* _TASK TO COMPLETE_: The entries below should be written out again exactly as they stand.

[Stored records]
+---+
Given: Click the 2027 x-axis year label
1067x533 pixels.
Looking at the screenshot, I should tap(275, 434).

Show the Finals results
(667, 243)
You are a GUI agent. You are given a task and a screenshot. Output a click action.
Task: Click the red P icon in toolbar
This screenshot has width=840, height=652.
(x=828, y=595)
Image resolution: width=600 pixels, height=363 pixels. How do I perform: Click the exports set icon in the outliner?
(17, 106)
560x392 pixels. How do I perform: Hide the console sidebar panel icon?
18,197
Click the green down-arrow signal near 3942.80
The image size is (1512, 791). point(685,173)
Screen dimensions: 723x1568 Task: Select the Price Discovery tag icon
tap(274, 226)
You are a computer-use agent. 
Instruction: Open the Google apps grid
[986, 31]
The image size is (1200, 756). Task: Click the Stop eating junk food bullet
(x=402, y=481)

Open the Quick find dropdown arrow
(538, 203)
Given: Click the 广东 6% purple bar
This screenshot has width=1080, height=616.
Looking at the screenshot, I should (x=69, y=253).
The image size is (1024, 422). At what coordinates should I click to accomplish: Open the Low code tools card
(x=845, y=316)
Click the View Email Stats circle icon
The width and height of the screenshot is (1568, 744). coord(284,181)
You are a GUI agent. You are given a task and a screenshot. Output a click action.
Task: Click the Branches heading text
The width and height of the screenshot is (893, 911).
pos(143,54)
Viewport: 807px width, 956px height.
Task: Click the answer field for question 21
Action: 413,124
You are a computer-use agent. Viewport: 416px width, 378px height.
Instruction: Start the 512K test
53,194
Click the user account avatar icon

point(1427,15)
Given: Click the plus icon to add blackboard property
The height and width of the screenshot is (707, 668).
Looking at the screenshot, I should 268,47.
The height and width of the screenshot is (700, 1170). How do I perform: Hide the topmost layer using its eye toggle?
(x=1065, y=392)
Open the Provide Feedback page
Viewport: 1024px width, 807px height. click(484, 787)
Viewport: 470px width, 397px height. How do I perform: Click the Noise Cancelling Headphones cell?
+---+
* _TASK RESULT_:
Given: Click the 2027 x-axis year label
1067x533 pixels.
Looking at the screenshot, I should tap(275, 434).

Show the Finals results
(667, 243)
You are a GUI agent. You are given a task and a screenshot. Output a click action.
Task: Click the red P icon in toolbar
This screenshot has width=840, height=652.
(x=828, y=595)
Image resolution: width=600 pixels, height=363 pixels. How do I perform: Click the exports set icon in the outliner?
(17, 106)
560x392 pixels. How do I perform: Hide the console sidebar panel icon?
18,197
Click the green down-arrow signal near 3942.80
The image size is (1512, 791). point(685,173)
Screen dimensions: 723x1568 Task: Select the Price Discovery tag icon
tap(274, 226)
You are a computer-use agent. 
Instruction: Open the Google apps grid
[986, 31]
The image size is (1200, 756). Task: Click the Stop eating junk food bullet
(x=402, y=481)

Open the Quick find dropdown arrow
(538, 203)
Given: Click the 广东 6% purple bar
This screenshot has width=1080, height=616.
Looking at the screenshot, I should (x=69, y=253).
The image size is (1024, 422). At what coordinates should I click to accomplish: Open the Low code tools card
(x=845, y=316)
Click the View Email Stats circle icon
The width and height of the screenshot is (1568, 744). coord(284,181)
You are a GUI agent. You are given a task and a screenshot. Output a click action.
Task: Click the Branches heading text
The width and height of the screenshot is (893, 911).
pos(143,54)
Viewport: 807px width, 956px height.
Task: Click the answer field for question 21
Action: 413,124
You are a computer-use agent. Viewport: 416px width, 378px height.
Instruction: Start the 512K test
53,194
Click the user account avatar icon

point(1427,15)
Given: Click the plus icon to add blackboard property
The height and width of the screenshot is (707, 668).
Looking at the screenshot, I should 268,47.
The height and width of the screenshot is (700, 1170). How do I perform: Hide the topmost layer using its eye toggle?
(x=1065, y=392)
Open the Provide Feedback page
Viewport: 1024px width, 807px height. click(484, 787)
Viewport: 470px width, 397px height. How do I perform: Click the Noise Cancelling Headphones cell?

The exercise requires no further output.